De entre todas las cosas que COVID-19 ha trastocado, la que aquí nos interesa es especialmente singular: la raíz misma del cientifismo capitalista. Si la predicción es el alma de la producción, y el pronóstico el corazón de la seguridad, este virus ha hecho saltar por los aires toda una arquitectura basada en el principio de la omniscencia, del conocimiento de todas las cosas reales y posibles. Toda la descomunal potencia de los sistemas de vaticinio en la que reposa nuestra productividad humana no alcanza a determinados órdenes de la naturaleza. COVID-19 es la zona oscura de la vida que no puede ser iluminada por el ojo técnico. Cuando el hombre se ufana de poder dominar sin contemplaciones lo natural, de revertir la crisis climática y medioambiental a través del uso de tecnologías capaces de advertirnos de los fenómenos y de poner las bases de nuevos modelos de productividad; de devolver a la vida especies ya extinguidas; cuando los terremotos, tsunamis, erupciones volcánicas y huracanes son augurados mediante complejas ingenierías probabilísticas, hay un virus que nos muestra que una parte de la vida natural se ha escondido de la mirada industrial, que ha logrado vivir en una tierra ignota, a cubierto; Unbekanntes Land decían los mapas antiguos de las áreas de las que los europeos no tenían ni idea. Una realidad indetectable y formidable, que vive en la invisibilidad, está provocando la dislocación más grande que yo haya conocido, ya no imaginado. Muchos ya hemos hablado de ello: el capitalismo zozobra frente a la indetección.

Hemos perseverado en el dominio de lo nuevo, incluso llamando nuevo a todo, cuando no lo era. Pero hoy vemos una cosa verdaderamente nueva. Nos encontramos ante un fenómeno del que no hay causa primera decible y lo sabemos porque no se puede detectar ni pronosticar. De ahí nuestra estupefacción. Todo lo que hay son efectos sobre los que fundar cualquier debate sobre la causalidad. La única pregunta que nos estamos haciendo es acerca de cómo podríamos haber evitado sus efectos, siguiendo nuestra habitual costumbre de definir lo inesperado mediante la contratación de pólizas de seguros, porque la pregunta de si podíamos haber evitado la propia existencia del virus no es posible. COVID-19 es metáfora de muchas cosas. En lo que aquí nos concierne, es indicio de que hay realidades incomputables que resisten el petulante abrazo de nuestros oráculos. No hablo de ningún dios. Sino de la materia misma con la que se fabrican los sueños y que no alcanza a explicarlo todo. Aunque aún habrá quien piense que el problema radica en que los oráculos no son los suficientemente potentes.

En resumen, hemos llegado al punto de no desear nada nuevo, de despreciar todo futuro.

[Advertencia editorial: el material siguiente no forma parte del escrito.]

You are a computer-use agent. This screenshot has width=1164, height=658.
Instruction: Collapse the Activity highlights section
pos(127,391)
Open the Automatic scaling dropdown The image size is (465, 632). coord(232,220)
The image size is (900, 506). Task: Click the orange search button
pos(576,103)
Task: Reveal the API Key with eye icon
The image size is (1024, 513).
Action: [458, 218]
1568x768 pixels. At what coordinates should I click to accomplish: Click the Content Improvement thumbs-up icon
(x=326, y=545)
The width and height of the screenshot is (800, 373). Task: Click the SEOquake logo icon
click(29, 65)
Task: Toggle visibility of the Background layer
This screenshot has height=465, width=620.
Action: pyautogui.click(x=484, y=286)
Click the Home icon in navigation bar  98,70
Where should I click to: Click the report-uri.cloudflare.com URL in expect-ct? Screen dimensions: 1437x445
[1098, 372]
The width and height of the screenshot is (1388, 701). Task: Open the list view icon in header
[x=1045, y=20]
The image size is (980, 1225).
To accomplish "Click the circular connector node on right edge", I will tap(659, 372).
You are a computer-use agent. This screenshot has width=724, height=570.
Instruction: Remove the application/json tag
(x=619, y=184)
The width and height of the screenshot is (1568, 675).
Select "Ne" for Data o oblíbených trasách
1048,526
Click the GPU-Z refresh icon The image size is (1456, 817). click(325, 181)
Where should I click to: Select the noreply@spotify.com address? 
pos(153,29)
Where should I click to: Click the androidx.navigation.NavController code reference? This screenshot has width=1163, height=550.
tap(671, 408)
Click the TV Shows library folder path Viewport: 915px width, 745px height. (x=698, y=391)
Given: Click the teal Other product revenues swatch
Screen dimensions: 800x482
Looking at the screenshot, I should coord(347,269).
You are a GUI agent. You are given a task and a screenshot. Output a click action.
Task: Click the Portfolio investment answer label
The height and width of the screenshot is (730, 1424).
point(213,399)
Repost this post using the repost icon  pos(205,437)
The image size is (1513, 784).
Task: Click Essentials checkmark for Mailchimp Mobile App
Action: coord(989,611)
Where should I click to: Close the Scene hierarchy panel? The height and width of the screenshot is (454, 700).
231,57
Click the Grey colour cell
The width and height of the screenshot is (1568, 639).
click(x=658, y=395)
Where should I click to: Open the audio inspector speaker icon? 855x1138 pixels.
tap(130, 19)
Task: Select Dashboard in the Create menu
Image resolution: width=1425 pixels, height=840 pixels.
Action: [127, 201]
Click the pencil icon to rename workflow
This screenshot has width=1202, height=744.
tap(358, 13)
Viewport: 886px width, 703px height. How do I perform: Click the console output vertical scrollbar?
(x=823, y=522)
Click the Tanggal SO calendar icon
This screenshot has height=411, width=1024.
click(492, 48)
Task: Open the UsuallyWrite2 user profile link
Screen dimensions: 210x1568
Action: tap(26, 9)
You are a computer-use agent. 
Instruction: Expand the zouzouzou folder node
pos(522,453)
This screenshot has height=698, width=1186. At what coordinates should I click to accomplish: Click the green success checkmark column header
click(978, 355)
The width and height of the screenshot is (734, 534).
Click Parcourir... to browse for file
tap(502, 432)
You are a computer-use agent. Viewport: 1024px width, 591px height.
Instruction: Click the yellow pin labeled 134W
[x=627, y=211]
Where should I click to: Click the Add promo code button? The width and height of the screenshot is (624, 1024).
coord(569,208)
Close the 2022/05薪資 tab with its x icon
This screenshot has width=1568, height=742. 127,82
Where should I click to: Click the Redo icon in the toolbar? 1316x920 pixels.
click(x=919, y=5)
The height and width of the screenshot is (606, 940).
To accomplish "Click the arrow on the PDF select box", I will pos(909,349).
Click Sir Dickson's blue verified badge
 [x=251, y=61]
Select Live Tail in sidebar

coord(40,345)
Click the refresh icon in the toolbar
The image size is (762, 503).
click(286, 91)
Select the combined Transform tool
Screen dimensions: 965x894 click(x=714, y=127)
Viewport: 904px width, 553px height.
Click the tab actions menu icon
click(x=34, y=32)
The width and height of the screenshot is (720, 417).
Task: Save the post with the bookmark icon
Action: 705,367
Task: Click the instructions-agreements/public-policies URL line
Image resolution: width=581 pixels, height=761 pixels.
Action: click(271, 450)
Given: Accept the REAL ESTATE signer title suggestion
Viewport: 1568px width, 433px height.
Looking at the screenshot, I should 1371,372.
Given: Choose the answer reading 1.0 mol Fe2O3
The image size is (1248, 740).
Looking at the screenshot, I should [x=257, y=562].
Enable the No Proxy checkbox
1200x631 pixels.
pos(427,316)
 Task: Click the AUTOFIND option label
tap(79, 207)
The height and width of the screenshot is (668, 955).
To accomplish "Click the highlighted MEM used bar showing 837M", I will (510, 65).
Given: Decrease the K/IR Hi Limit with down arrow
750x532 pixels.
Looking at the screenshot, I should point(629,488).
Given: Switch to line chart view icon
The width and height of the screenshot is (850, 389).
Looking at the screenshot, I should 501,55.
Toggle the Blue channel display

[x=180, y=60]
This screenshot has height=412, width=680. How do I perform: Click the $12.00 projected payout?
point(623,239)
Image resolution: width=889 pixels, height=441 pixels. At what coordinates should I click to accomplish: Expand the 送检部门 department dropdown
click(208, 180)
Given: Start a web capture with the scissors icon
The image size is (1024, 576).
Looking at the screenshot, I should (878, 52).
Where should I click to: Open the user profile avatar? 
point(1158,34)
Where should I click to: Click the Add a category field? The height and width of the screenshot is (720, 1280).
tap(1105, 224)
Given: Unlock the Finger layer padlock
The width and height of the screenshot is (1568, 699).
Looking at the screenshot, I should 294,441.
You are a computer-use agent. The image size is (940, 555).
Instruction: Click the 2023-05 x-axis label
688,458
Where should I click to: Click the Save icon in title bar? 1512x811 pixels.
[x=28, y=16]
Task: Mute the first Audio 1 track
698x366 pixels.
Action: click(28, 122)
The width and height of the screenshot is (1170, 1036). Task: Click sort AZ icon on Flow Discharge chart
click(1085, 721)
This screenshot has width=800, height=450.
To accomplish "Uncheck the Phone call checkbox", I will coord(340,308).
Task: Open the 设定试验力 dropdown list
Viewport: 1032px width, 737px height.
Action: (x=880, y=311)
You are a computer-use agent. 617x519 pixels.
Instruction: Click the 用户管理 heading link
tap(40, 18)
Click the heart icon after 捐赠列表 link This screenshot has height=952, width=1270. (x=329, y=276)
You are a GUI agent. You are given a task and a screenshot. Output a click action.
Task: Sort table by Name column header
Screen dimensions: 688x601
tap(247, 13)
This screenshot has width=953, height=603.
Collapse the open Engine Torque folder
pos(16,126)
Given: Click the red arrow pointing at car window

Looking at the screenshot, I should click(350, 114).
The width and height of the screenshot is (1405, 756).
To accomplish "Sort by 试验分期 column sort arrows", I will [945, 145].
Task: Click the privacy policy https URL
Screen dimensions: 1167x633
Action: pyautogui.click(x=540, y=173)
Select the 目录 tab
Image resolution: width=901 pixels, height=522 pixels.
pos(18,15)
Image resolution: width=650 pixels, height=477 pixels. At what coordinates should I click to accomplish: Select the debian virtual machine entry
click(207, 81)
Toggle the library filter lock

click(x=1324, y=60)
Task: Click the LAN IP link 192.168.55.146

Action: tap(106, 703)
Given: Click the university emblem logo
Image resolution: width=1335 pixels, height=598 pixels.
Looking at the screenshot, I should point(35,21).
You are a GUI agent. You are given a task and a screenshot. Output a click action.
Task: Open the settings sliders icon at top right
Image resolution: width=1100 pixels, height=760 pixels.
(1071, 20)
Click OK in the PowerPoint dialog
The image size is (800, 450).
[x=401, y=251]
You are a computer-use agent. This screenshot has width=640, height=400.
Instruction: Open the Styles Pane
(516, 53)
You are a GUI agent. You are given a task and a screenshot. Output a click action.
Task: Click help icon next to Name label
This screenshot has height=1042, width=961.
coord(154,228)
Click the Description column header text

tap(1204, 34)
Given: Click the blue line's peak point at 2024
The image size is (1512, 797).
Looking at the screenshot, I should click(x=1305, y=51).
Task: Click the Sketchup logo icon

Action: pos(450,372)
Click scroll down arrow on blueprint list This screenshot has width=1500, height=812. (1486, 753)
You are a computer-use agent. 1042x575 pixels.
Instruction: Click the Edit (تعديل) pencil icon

Queremos que el futuro sea ya presente, sin darle tiempo a que lo sea. Ya no esperamos a nuestros fantasmas. Ese tiempo de espera se considera una pérdida de tiempo. Queremos que vivan ya entre nosotros, y los convertimos en avatares, en reencarnaciones productivas de aquello que aún no ha sucedido. El control del tiempo es la principal desgracia que nos hemos dado. La predicción asalta nuestro devenir. El sueño ha sido extirpado. Mientras tanto, el presente nos golpea con todo aquello que olvidamos procesar, con todo lo que no pudo ni quiso computarse, con todo lo que quedó fuera del lenguaje oracular. No, no falló el oráculo, ni debe ampliarse su mirada omnipotente. La predicción es la negación del fracaso, condición inextinguible del presente. No conozco una sola predicción que haya dicho que no iba a acertar, siendo, en cambio, la más fácil, bella y honesta de hacer.